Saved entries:
● ● ● ● ● ● ●
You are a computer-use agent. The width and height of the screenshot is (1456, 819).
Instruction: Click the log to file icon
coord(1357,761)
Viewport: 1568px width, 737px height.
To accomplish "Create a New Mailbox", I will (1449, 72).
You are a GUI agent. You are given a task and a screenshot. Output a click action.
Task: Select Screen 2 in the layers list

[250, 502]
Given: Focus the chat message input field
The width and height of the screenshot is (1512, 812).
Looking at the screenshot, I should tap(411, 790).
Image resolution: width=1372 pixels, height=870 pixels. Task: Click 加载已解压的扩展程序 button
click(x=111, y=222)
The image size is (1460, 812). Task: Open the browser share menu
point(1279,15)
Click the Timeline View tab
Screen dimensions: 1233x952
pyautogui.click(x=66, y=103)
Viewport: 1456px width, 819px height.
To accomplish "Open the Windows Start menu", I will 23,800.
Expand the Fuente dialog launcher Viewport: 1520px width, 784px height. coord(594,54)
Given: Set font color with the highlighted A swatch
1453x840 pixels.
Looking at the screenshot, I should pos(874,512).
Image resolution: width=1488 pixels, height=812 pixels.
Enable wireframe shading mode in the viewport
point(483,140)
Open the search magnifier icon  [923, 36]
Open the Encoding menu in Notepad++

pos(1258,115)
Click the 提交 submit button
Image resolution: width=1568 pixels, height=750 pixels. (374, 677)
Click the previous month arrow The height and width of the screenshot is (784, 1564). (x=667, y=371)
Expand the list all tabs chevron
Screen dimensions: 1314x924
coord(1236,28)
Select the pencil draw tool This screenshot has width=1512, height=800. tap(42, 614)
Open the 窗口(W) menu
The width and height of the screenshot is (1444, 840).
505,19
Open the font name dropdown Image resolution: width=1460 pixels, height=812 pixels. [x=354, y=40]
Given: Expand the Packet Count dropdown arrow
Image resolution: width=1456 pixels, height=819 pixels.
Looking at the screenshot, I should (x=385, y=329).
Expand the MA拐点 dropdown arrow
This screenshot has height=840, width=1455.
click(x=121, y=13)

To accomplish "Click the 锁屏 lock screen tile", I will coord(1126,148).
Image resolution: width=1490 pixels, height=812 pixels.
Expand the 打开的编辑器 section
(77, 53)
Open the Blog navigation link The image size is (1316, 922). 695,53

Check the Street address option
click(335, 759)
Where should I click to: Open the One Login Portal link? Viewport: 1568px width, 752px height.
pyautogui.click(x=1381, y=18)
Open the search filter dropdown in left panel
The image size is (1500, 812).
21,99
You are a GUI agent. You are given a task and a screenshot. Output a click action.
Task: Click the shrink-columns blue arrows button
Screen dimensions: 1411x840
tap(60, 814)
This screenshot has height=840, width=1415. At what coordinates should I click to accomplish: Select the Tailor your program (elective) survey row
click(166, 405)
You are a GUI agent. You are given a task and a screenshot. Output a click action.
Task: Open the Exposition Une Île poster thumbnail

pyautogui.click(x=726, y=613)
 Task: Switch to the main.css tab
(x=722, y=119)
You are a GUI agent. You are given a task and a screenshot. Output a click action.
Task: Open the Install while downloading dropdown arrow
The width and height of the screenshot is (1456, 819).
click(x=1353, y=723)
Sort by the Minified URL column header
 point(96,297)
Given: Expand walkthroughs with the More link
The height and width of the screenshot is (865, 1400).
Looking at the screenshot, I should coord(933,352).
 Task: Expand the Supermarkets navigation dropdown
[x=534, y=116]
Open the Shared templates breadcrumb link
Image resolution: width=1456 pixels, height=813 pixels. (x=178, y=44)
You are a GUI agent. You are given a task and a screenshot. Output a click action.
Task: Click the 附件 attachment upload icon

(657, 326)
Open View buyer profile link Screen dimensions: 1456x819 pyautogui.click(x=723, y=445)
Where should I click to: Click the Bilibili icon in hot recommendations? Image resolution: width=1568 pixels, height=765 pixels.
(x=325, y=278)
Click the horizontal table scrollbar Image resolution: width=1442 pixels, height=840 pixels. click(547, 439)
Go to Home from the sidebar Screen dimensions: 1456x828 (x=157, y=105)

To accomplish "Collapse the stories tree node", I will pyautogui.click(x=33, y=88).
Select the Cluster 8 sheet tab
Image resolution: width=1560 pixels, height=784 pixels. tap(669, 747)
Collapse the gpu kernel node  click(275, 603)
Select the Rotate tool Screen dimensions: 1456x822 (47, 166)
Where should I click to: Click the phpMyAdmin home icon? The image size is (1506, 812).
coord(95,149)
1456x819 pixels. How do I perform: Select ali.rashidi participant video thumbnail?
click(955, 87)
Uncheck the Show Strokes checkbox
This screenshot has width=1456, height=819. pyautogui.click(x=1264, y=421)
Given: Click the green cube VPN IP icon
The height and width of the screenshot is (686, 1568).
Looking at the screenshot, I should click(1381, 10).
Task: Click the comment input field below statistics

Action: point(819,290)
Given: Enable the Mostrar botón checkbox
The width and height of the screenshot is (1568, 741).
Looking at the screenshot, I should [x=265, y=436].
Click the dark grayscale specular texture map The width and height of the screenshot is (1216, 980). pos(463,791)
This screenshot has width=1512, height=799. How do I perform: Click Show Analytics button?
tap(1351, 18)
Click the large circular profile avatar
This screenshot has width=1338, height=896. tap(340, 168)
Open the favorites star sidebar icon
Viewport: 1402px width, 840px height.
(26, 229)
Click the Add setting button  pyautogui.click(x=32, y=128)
● ● ● ● ● ● ●
The problem: Each line of the data is to be restated exactly.

Response to this task:
You are a computer-use agent. The width and height of the screenshot is (1456, 819).
Instruction: Click the log to file icon
coord(1357,761)
Viewport: 1568px width, 737px height.
To accomplish "Create a New Mailbox", I will (1449, 72).
You are a GUI agent. You are given a task and a screenshot. Output a click action.
Task: Select Screen 2 in the layers list

[250, 502]
Given: Focus the chat message input field
The width and height of the screenshot is (1512, 812).
Looking at the screenshot, I should tap(411, 790).
Image resolution: width=1372 pixels, height=870 pixels. Task: Click 加载已解压的扩展程序 button
click(x=111, y=222)
The image size is (1460, 812). Task: Open the browser share menu
point(1279,15)
Click the Timeline View tab
Screen dimensions: 1233x952
pyautogui.click(x=66, y=103)
Viewport: 1456px width, 819px height.
To accomplish "Open the Windows Start menu", I will 23,800.
Expand the Fuente dialog launcher Viewport: 1520px width, 784px height. coord(594,54)
Given: Set font color with the highlighted A swatch
1453x840 pixels.
Looking at the screenshot, I should pos(874,512).
Image resolution: width=1488 pixels, height=812 pixels.
Enable wireframe shading mode in the viewport
point(483,140)
Open the search magnifier icon  [923, 36]
Open the Encoding menu in Notepad++

pos(1258,115)
Click the 提交 submit button
Image resolution: width=1568 pixels, height=750 pixels. (374, 677)
Click the previous month arrow The height and width of the screenshot is (784, 1564). (x=667, y=371)
Expand the list all tabs chevron
Screen dimensions: 1314x924
coord(1236,28)
Select the pencil draw tool This screenshot has width=1512, height=800. tap(42, 614)
Open the 窗口(W) menu
The width and height of the screenshot is (1444, 840).
505,19
Open the font name dropdown Image resolution: width=1460 pixels, height=812 pixels. [x=354, y=40]
Given: Expand the Packet Count dropdown arrow
Image resolution: width=1456 pixels, height=819 pixels.
Looking at the screenshot, I should (x=385, y=329).
Expand the MA拐点 dropdown arrow
This screenshot has height=840, width=1455.
click(x=121, y=13)

To accomplish "Click the 锁屏 lock screen tile", I will coord(1126,148).
Image resolution: width=1490 pixels, height=812 pixels.
Expand the 打开的编辑器 section
(77, 53)
Open the Blog navigation link The image size is (1316, 922). 695,53

Check the Street address option
click(335, 759)
Where should I click to: Open the One Login Portal link? Viewport: 1568px width, 752px height.
pyautogui.click(x=1381, y=18)
Open the search filter dropdown in left panel
The image size is (1500, 812).
21,99
You are a GUI agent. You are given a task and a screenshot. Output a click action.
Task: Click the shrink-columns blue arrows button
Screen dimensions: 1411x840
tap(60, 814)
This screenshot has height=840, width=1415. At what coordinates should I click to accomplish: Select the Tailor your program (elective) survey row
click(166, 405)
You are a GUI agent. You are given a task and a screenshot. Output a click action.
Task: Open the Exposition Une Île poster thumbnail

pyautogui.click(x=726, y=613)
 Task: Switch to the main.css tab
(x=722, y=119)
You are a GUI agent. You are given a task and a screenshot. Output a click action.
Task: Open the Install while downloading dropdown arrow
The width and height of the screenshot is (1456, 819).
click(x=1353, y=723)
Sort by the Minified URL column header
 point(96,297)
Given: Expand walkthroughs with the More link
The height and width of the screenshot is (865, 1400).
Looking at the screenshot, I should coord(933,352).
 Task: Expand the Supermarkets navigation dropdown
[x=534, y=116]
Open the Shared templates breadcrumb link
Image resolution: width=1456 pixels, height=813 pixels. (x=178, y=44)
You are a GUI agent. You are given a task and a screenshot. Output a click action.
Task: Click the 附件 attachment upload icon

(657, 326)
Open View buyer profile link Screen dimensions: 1456x819 pyautogui.click(x=723, y=445)
Where should I click to: Click the Bilibili icon in hot recommendations? Image resolution: width=1568 pixels, height=765 pixels.
(x=325, y=278)
Click the horizontal table scrollbar Image resolution: width=1442 pixels, height=840 pixels. click(547, 439)
Go to Home from the sidebar Screen dimensions: 1456x828 (x=157, y=105)

To accomplish "Collapse the stories tree node", I will pyautogui.click(x=33, y=88).
Select the Cluster 8 sheet tab
Image resolution: width=1560 pixels, height=784 pixels. tap(669, 747)
Collapse the gpu kernel node  click(275, 603)
Select the Rotate tool Screen dimensions: 1456x822 (47, 166)
Where should I click to: Click the phpMyAdmin home icon? The image size is (1506, 812).
coord(95,149)
1456x819 pixels. How do I perform: Select ali.rashidi participant video thumbnail?
click(955, 87)
Uncheck the Show Strokes checkbox
This screenshot has width=1456, height=819. pyautogui.click(x=1264, y=421)
Given: Click the green cube VPN IP icon
The height and width of the screenshot is (686, 1568).
Looking at the screenshot, I should click(1381, 10).
Task: Click the comment input field below statistics

Action: point(819,290)
Given: Enable the Mostrar botón checkbox
The width and height of the screenshot is (1568, 741).
Looking at the screenshot, I should [x=265, y=436].
Click the dark grayscale specular texture map The width and height of the screenshot is (1216, 980). pos(463,791)
This screenshot has width=1512, height=799. How do I perform: Click Show Analytics button?
tap(1351, 18)
Click the large circular profile avatar
This screenshot has width=1338, height=896. tap(340, 168)
Open the favorites star sidebar icon
Viewport: 1402px width, 840px height.
(26, 229)
Click the Add setting button  pyautogui.click(x=32, y=128)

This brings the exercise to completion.